As one of the largest suppliers of prepaid cards – either directly via the BASE brand or indirectly via partners such as ORTEL – BASE Company is extremely concerned by this change in legislation. It could have a considerable effect on consumers, and also on small independent distributors and MVNOs operating in the prepaid card segment only.

This decision would ultimately challenge the entire prepaid business model, and would also have considerable indirect consequences for operators and their customers.

An enormous impact with limited results

Nowadays, 50 % of BASE’s prepaid card sales are made at BASE Shops. The other half are made via what are known as indirect channels: Internet, independent dealers, supermarkets, petrol stations, etc. More than 10,000 sales outlets in Belgium, with which we operate different kinds of partnerships… and which do not currently have the technical means to guarantee the proper identification of those buying prepaid SIM cards. They would be directly affected and jeopardised by compulsory registration.
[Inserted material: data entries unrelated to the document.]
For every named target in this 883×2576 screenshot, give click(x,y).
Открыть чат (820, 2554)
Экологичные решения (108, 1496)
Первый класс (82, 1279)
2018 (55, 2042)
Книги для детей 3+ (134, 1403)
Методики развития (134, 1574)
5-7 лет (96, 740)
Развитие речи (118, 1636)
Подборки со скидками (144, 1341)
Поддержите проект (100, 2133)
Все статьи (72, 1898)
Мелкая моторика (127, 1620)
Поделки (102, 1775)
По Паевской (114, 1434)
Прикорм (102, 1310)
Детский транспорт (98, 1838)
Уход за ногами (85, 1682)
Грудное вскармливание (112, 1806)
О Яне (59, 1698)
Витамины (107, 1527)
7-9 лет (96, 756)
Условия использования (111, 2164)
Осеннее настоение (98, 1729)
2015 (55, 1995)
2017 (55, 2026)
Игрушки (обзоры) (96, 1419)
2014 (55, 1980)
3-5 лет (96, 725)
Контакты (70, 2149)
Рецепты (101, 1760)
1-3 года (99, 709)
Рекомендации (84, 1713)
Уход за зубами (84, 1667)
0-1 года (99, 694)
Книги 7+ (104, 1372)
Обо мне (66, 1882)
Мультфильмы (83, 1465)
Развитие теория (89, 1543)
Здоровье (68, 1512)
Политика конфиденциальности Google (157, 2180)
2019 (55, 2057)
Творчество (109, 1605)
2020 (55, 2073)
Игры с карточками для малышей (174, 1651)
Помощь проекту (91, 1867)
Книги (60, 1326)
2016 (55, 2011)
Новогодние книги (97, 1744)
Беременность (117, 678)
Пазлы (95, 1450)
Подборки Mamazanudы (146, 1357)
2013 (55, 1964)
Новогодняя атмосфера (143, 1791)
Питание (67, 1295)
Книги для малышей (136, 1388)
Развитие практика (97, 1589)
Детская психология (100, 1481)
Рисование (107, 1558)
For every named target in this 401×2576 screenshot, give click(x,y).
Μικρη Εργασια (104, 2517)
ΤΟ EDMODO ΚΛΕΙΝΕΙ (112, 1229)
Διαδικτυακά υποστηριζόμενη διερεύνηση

In practice, all customers undertaking to purchase a prepaid card are systematically offered the possibility of registering (on a form at BASE shops, or by means of a phone call when they have made the purchase through a distributor or on the Internet). 51 % of BASE Company’s prepaid customers have been identified at the present time.

We understand the concerns of the political and judiciary world following the latest terrorist attacks to be in a position to identify those behind prepaid cards. However, we have many queries as to the relevance and proportionality of such a radical measure.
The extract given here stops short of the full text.